Le conflit du Proche Orient et la question de la Palestine ne cessent de marquer l’actualité et 40 ans après la guerre de juin 1967 ce conflit reste dramatiquement non réglé. Il s’exacerbe dangereusement de jour en jour.
Non seulement les résolutions des Nations Unies enjoignant Israël d’évacuer les territoires occupés ne sont pas appliquées par les dirigeants de ce pays mais toutes les possibilités d’issues négociées ont été mises en échec.
Les accords d’Oslo, la feuille de route, le plan de Paix du sommet Arabe de 2002, l’ouverture permise par la mise en place d’un gouvernement palestinien d’union nationale… Aucun de ces processus, dans la quinzaine d’années qui vient de s’écouler, n’a pu permettre d’enclencher un règlement véritable.
A la poursuite permanente et intensive de la colonisation, véritable dépossession du peuple palestinien accélérée par l’édification du mur d’annexion, s’est ajoutée l’accumulation des pratiques de plus en plus brutales de l’occupation militaire : destructions des maisons et des cultures, bouclages incessants des territoires, répression systématique, assassinats ciblés… Il y a aujourd’hui quelque 11 000 détenus palestiniens dans les prisons israéliennes dont près du tiers du Conseil législatif.
Cette évolution a nourri un contexte de tension parfois extrême. Des actes de terrorisme, condamnés par l’Autorité Palestinienne elle-même, ont servi la politique israélienne consistant à refuser de reconnaître le partenaire palestinien et à repousser toute négociation.
Aujourd’hui, la situation est d’une gravité alarmante. Pour les palestiniens, la colonisation, le mur, le morcellement du territoire palestinien mettent en danger la perspective même d’un Etat indépendant dans les frontières de 1967, avec Jérusalem Est pour capitale ; les autorités israéliennes refusent la reconnaissance du droit au retour pour les réfugiés et toute négociation sur l’application de ce droit. Ils repoussent jusqu’à un échange de prisonniers.
La situation dans les camps de réfugiés palestiniens au Liban et ailleurs est profondément déstabilisé.
Dans ce contexte d’impasse tragique le Parti communiste français souligne la responsabilité primordiale des membres du Conseil de Sécurité mais aussi celle des Européens. L’exigence d’une solution politique par l’application des résolutions de l’ONU s’impose maintenant avec force. Les nouvelles autorités françaises doivent prendre les initiatives nécessaires pour obtenir la convocation d’une Conférence Internationale sous l’égide des Nations Unies.

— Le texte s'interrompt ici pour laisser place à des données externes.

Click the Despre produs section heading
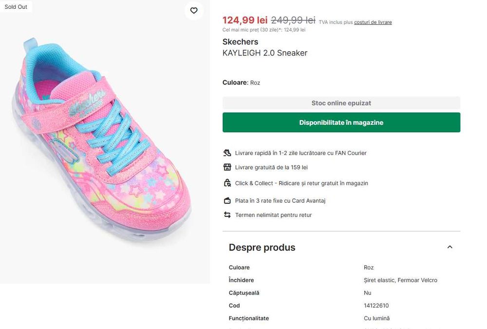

Tout doit être entrepris pour en finir avec la colonisation, pour le démantèlement du mur, pour la levée des sanctions irresponsables qui frappent une population palestinienne déjà victime d’une grande pauvreté et d’un chômage massif.
On ne peut accepter qu’un peuple puisse vivre ou survivre ainsi. Le Parti communiste français rappelle l’importance de la solidarité qui doit s’exprimer avec le peuple palestinien et avec l’ensemble des forces qui en Israël agissent contre la colonisation et pour une paix juste et durable.
Il est de l’intérêt de tous les peuples du Proche Orient, de Méditerranée et d’Europe qu’une perspective de paix véritable puisse se concrétiser dans l’application du droit et du respect des droits de chacun, en particulier les droits nationaux du peuple palestinien.